Don’t hold your breath to see a 7nm chip on the market anytime soon. Still, the relatively rapid pace at which the 7nm technology was developed is huge.
A partnership that included IBM, Globalfoundaries and Samsung collaborated at the State University of New York Polytechnic Institute’s Colleges of Nanoscale Science and Engineering (SUNY Poly CNSE), to produce a working version of the chip, which could result in the ability to place more than 20 billion transistors on a fingernail-sized piece of silicon to power everything from smartphones to spacecraft.
The collaboration is tied to IBM’s pledge a year ago to commit some $3 billion to chip research and development over the next five years.
“For business and society to get the most out of tomorrow’s computers and devices, scaling to 7nm and beyond is essential,” said Arvind Krishna, IBM Research senior vice president and director.
“That’s why IBM has remained committed to an aggressive basic research agenda that continually pushes the limits of semiconductor technology,” he said. “Working with our partners, this milestone builds on decades of research that has set the pace for the microelectronics industry, and positions us to advance our leadership for years to come.”
Servers powering data centers typically deploy 22nm and 14nm processors but the IBM, Globalfoundaries and Samsung consortium said 7nm technology could deliver at least a 50 percent power/performance improvement for next generation mainframe and high-end systems to power the Big Data, cloud and mobile era. It took Intel years to move from 22nm to the more efficient and faster 14nm chips.

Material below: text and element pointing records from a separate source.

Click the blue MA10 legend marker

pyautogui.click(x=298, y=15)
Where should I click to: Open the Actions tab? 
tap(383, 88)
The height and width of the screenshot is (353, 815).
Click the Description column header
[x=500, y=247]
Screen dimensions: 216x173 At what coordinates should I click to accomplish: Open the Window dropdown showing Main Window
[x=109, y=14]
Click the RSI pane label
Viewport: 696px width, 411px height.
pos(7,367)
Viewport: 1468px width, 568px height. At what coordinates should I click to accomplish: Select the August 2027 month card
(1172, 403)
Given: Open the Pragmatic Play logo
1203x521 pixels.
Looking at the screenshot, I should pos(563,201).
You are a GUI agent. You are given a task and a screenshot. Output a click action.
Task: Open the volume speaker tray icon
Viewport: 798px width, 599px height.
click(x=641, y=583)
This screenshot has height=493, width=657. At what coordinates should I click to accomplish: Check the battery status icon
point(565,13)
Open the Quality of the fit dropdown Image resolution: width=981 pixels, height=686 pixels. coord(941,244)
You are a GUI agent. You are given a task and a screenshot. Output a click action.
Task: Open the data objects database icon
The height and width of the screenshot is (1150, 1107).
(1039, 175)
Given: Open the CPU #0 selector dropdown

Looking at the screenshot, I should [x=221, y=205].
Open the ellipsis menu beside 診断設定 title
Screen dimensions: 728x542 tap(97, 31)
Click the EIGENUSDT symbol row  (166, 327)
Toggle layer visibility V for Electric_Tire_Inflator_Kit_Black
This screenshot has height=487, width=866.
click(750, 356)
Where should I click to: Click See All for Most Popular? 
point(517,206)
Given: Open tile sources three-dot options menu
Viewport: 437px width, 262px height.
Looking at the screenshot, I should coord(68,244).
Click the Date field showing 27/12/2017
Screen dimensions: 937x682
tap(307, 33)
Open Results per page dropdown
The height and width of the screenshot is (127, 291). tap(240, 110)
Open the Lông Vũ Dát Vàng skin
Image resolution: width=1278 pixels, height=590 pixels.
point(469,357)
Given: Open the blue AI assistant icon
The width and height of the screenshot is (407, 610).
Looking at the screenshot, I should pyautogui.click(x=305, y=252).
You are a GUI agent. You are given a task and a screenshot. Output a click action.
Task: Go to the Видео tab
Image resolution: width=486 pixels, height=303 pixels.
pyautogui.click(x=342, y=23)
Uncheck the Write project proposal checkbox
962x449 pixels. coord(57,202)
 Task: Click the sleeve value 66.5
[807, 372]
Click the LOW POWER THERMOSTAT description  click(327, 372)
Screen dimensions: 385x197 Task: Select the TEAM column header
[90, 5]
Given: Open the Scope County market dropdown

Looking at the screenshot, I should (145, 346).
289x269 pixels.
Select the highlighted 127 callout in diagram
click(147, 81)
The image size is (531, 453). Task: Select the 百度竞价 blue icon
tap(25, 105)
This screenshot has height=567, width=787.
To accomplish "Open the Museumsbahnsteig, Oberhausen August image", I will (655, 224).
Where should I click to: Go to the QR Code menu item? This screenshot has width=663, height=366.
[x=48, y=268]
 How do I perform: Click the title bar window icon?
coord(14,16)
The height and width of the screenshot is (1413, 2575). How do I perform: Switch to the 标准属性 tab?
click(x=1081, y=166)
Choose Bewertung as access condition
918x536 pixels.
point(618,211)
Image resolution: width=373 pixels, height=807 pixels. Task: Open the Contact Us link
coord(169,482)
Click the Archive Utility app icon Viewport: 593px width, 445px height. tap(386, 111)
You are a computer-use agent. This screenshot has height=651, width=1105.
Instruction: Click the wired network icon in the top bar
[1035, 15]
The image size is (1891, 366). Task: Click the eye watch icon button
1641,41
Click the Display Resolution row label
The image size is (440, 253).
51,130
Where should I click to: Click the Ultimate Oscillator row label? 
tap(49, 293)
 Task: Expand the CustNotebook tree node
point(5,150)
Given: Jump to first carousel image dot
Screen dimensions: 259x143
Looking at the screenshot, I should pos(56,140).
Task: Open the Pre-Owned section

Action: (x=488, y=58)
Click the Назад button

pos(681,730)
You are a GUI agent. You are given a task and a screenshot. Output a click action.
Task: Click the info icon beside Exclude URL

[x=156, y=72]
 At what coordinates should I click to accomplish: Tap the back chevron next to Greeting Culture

The 7nm technology is considered vital to meet computing’s future processing demands, including the cloud, big data, mobile, cognitive computing and other emerging technologies.
IBM said to achieve the higher performance, lower power and scaling benefits of 7nm technology its researchers adopted new processes and techniques, including some industry-first innovations such as Silicon Germanium (SiGe) channel transistors and Extreme Ultraviolet (EUV) lithography integration at multiple levels.